Mitchard visited the Southwest Regional Library to share stories and advice with an intimate crowd as a part of the WORDSLINGER series.
“For the past two years in the fall, we choose a theme for a series,” said Jennifer Demas, the library’s digital communications specialist. “We try to do events featuring known and unknown writers at four different locations.”
“The candidates have opposing stories, some based on what the voter wants to hear,” she said. “If you use a story, you can usually get people on board with you.”
She added that her success came from her ability to write a story for the reader.
Mitchard talking to a fan at her book signing.
Mitchard talking to a fan at her book signing.

“I’m writing the story for you,” she said while looking at a fan in the crowd. “If the reader doesn’t grab the writer’s hand there’s no dance.”

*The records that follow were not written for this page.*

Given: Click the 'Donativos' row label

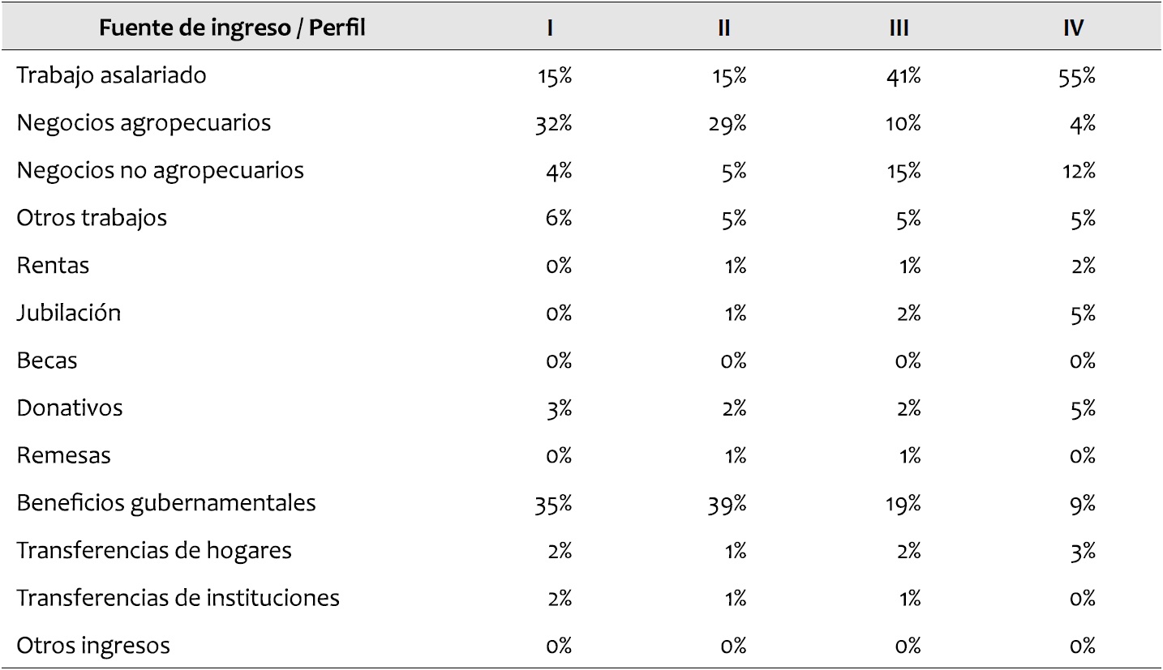Looking at the screenshot, I should coord(70,408).
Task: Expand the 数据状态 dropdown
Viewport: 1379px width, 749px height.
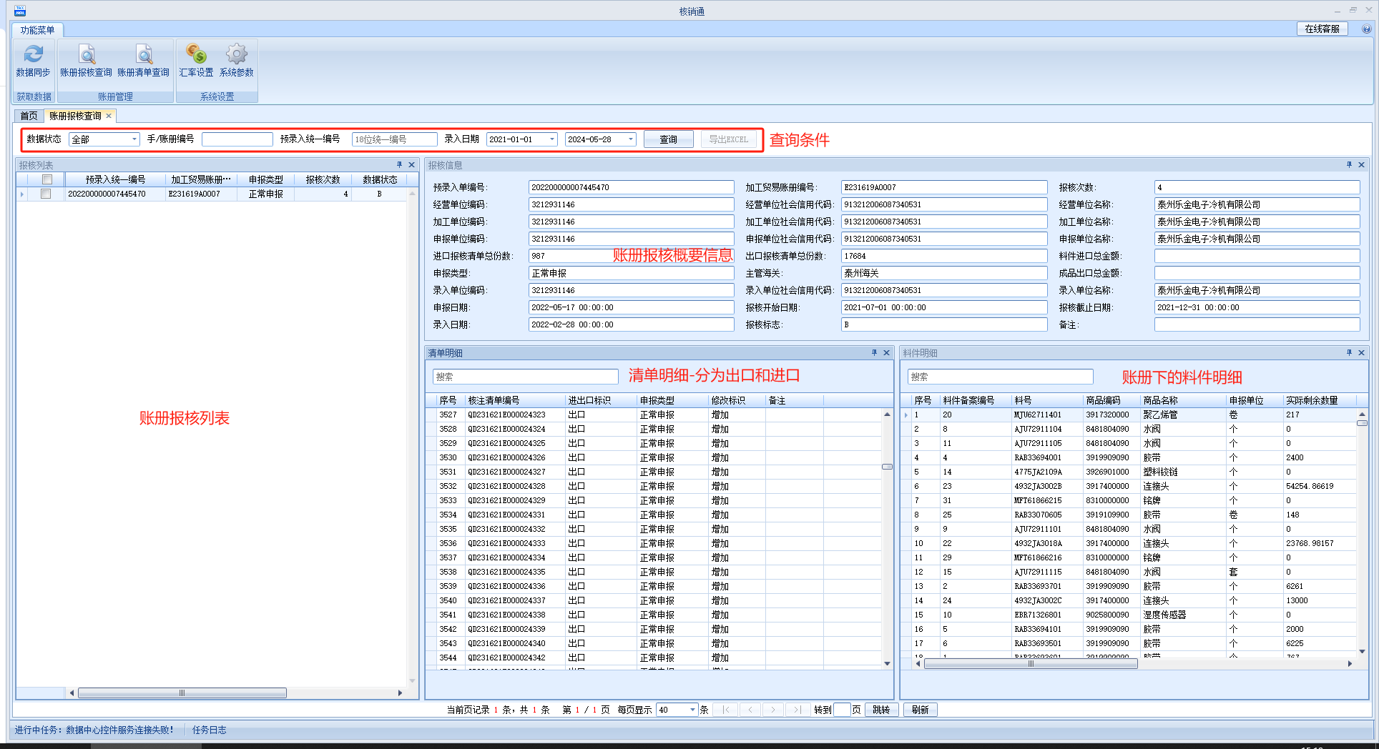Action: 134,139
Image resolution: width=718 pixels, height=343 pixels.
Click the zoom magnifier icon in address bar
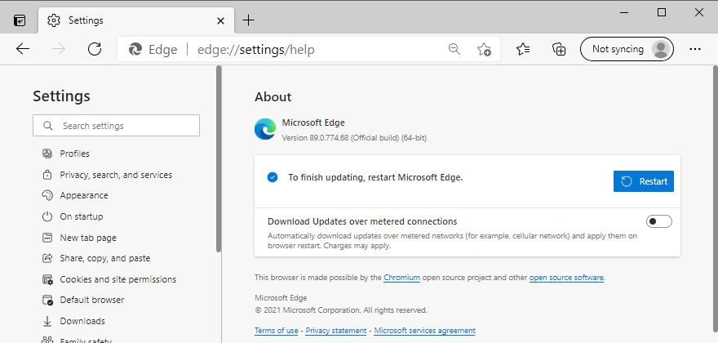(x=454, y=49)
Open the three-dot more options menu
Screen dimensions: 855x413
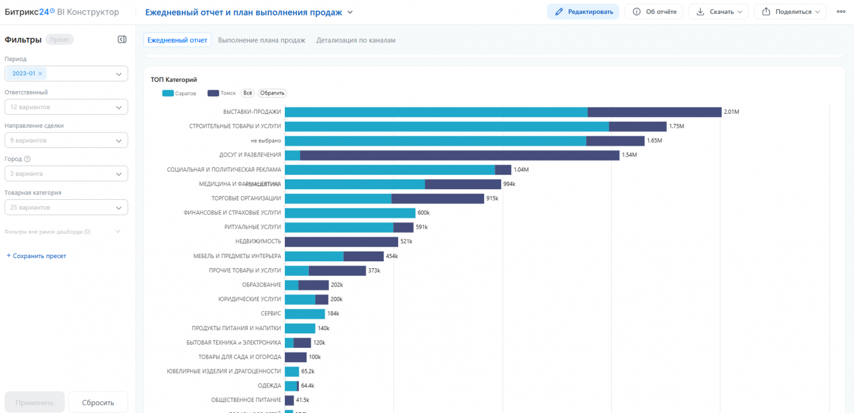click(x=841, y=12)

Mitchard went on to share three stories about her personal life, one including her interactions with Oprah. She laughed about how she thought her initial calls from Oprah were pranks.
“That’s why she’s Oprah Winfrey . . . and I’m not,” she said.

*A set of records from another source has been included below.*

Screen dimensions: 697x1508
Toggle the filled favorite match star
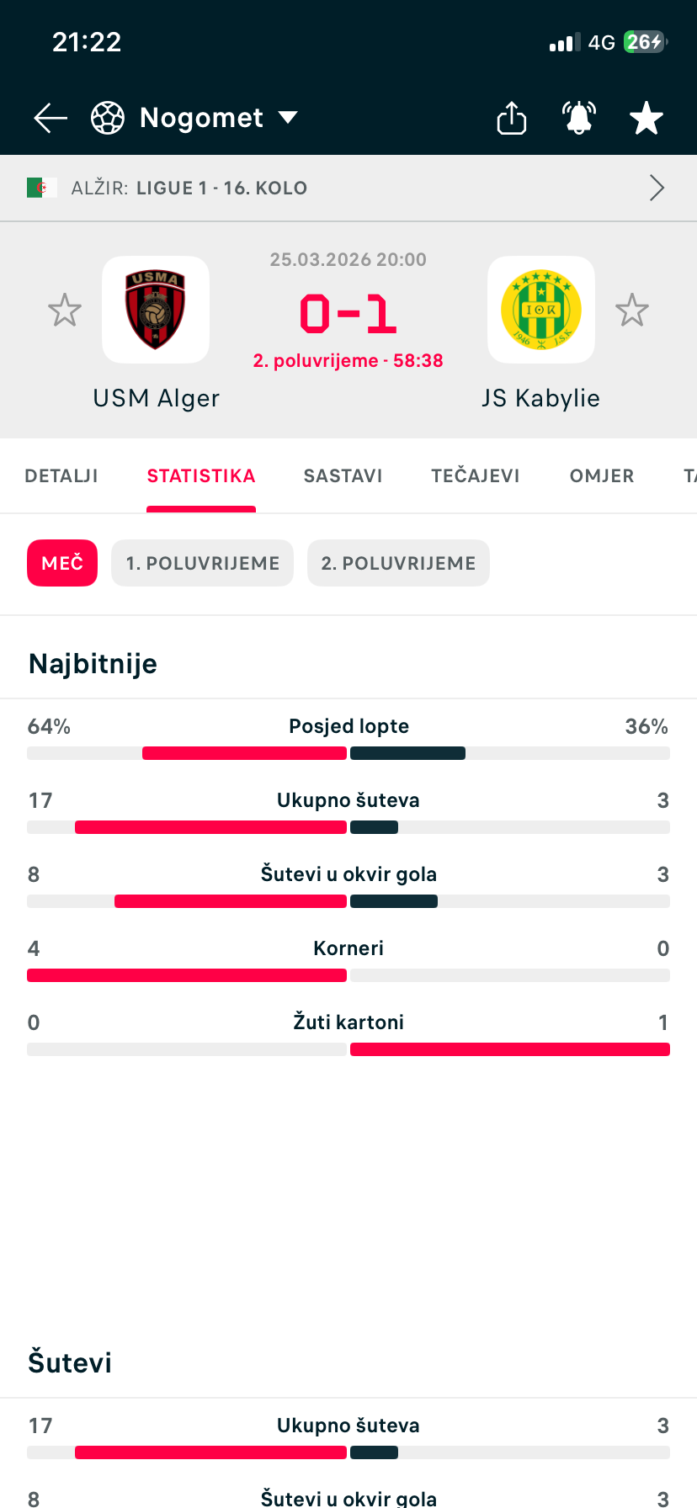point(646,118)
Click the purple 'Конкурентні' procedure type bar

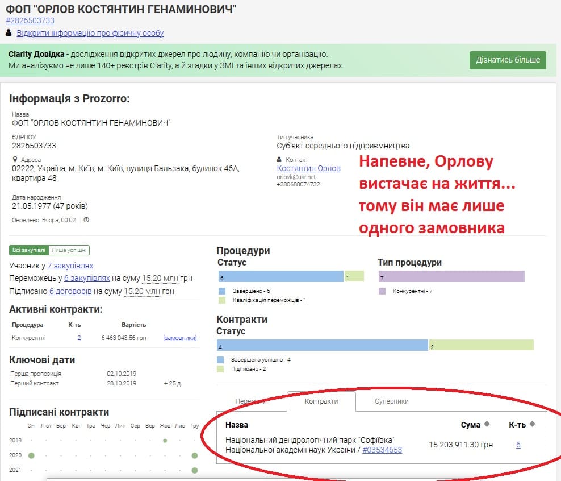(x=451, y=276)
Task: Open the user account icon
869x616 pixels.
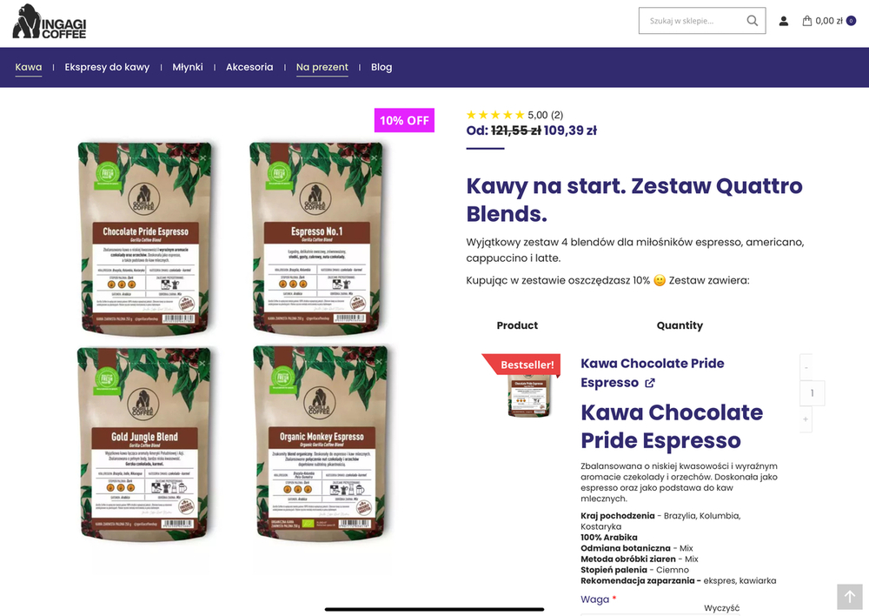Action: (x=784, y=21)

This led her to a personal conversation about her recent financial troubles.
In 2009, she discovered that a financial advisor, hired by her husband, stole millions of dollars from her personal finances. This left the then 64-year-old mother of nine on food stamps.
“All my money was gone,” she said.
Mitchard added that she was from a blue-collar family in Chicago so this was not the first time she endured poverty. She just never thought it would happen to her at this point in her life.
“It was devastating,” she said. “My husband still apologizes . . . Almost everyday.”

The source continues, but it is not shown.